Tuesday, May 1, 2007

Divide and conquer

While the Billings Gazette has its own report, the Great Falls Tribune gives a somewhat more detailed account of the proposed summit meeting in Billings between Democratic and Republican legislative leadership.

A few things jump out of the report:

1. While Rep. Mike Lange has taken a beating due to Epletive-gate, including baseless rumors (started by whom?) that he might be edged out of leadership, he is exactly right in insisting that the governor be involved in any talks and negotiations.

It is good that Speaker Sales is taking a more prominent role at this point -- listening to him on the final day of the session, one is reminded that the caricature of him painted by Democrats in the blogosphere is just that.

Based on the timing of the collapse of negotiations between Sen. Stapleton and Sen. Cooney on the last day of the session while there were still many hours to work things out, one suspects that Sen. Cooney is not able to make the final deal in the Senate, so why pretend that he is? There is a third person along on this date, so he might as well sit up front with the other two.

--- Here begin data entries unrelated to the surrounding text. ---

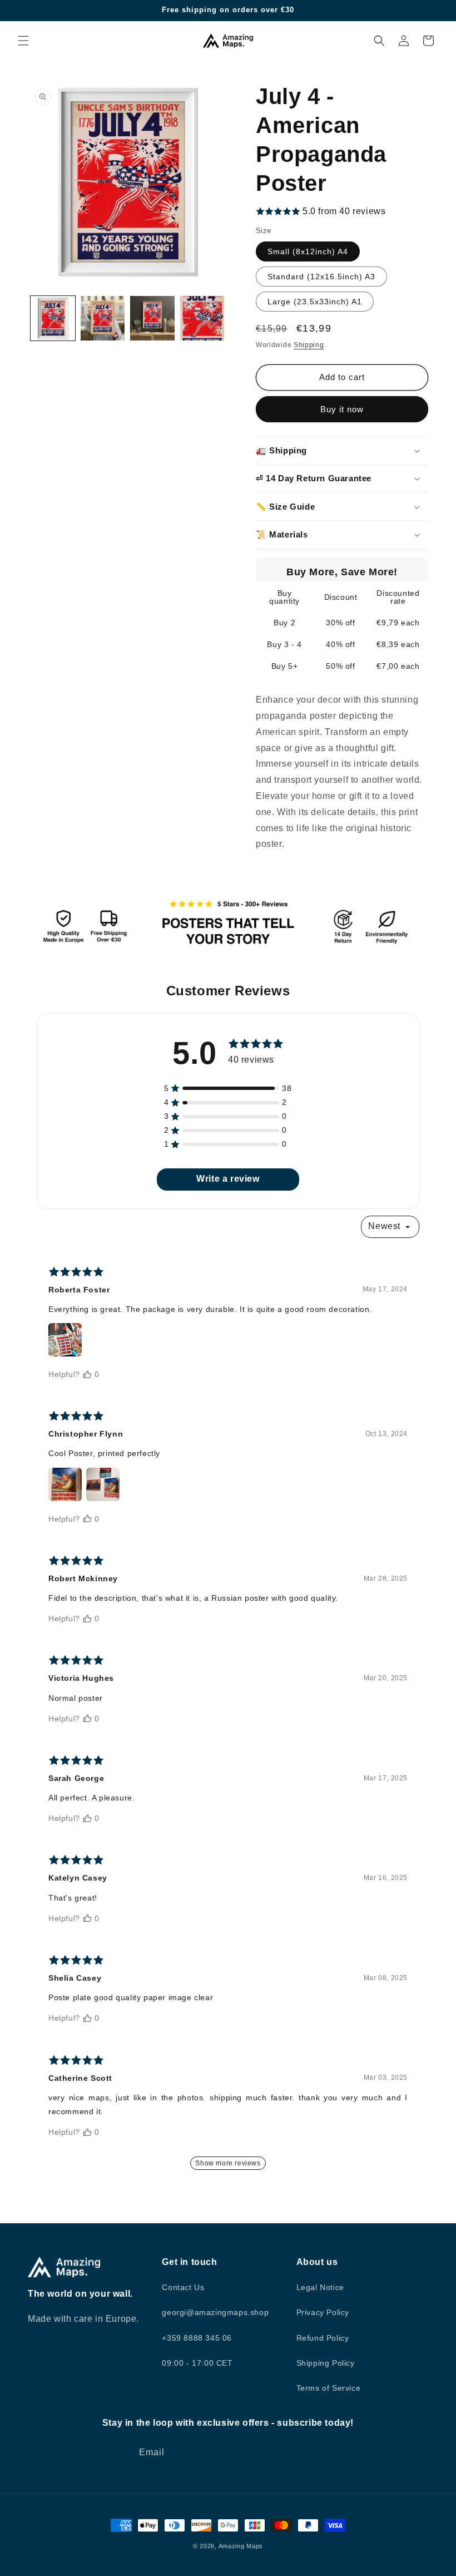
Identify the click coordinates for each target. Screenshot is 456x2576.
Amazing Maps (241, 2546)
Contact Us (183, 2287)
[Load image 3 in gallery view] (152, 318)
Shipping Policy (325, 2362)
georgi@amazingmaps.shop (215, 2312)
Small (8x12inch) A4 (307, 251)
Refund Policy (322, 2337)
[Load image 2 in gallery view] (103, 318)
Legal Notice (320, 2287)
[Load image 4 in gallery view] (202, 318)
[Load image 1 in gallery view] (53, 318)
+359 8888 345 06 (197, 2337)
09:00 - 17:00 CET (197, 2362)
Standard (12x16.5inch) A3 (321, 276)
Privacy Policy (322, 2312)
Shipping (309, 345)
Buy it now (342, 409)
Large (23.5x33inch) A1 (314, 301)
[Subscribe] (316, 2452)
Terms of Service (328, 2387)
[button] (23, 40)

2. The expected mind games are going full steam, attempting to plant ideas into Republicans' head that certain of their number are in secret negotiation with the governor. In fact, the governor's comments can only be interpreted as a thinly veiled implication that he is talking to nearly everyone except the leadership:

"I've been speaking to a lot of other folks. ... They're frustrated with their own (Republican) leadership."

Well, maybe, but not because we want them to sign off on everything Senate Democrats propose.

A less confident leadership would feel undermined by their own people if they believed it. After all of the party-line votes that Republicans have held together on, though, it is hard to be terribly worried about this kind of smoke and mirrors.

This is especially true since no Republican is going to gain anything politically by undermining his own party at this point. Above all, none of this is personal or nefarious -- Democrats are just playing politics, and we'd be surprised if they didn't. So no need to over-react.

3. Democrats cannot assume that they are going to get to start negotiations where they ended in Helena on the last day of the session. Republicans had essentially, as we have written before, given in on all of the spending increases that the Senate wanted -- at least on a one-time basis, and they had long ago agreed to go along with the $400 election-year "check in every pot" nonsense.

The details that should have been worked out (and by all accounts were being worked out) was the extent of the permanent across-the-board property tax relief that Democrats would agree to in return. Since this was the only Republican request, not to come up with it in some form would have been an admission that the Democrats were not interested in compromise. Senator Cooney is too astute and experienced as a legislator not to see this.

An abrupt end to the session makes sense only from the standpoint of a plan to play for all the Democratic marbles. Republicans had nothing to gain by not cutting a deal on the last day of the session.

But regardless of who pulled the plug on those final negotiations from the Democratic side, a step is rightly being taken back by the House Republicans on spending proposals, with Lange now going back to talking about significant spending restraints on the proposed corrections and revenue department budget increases, and even in the "present law adjustments" that involve increases for existing programs.

This is exactly right. Republicans had given in on the spending increases, but had done so with the proposal of getting some sort of long-term property tax relief in return. With Senate Democrats refusing to come to an agreement on that, Republicans are now right to go back to their original position of pushing for much-needed spending restraint.

Montanans know a little about horse-trading, and it doesn't mean settling on the price that the seller initially asks for. Once they see that the Democratic idea of compromise was to give nothing on spending and to give nothing on long-term tax relief, Montanans should start to get the picture.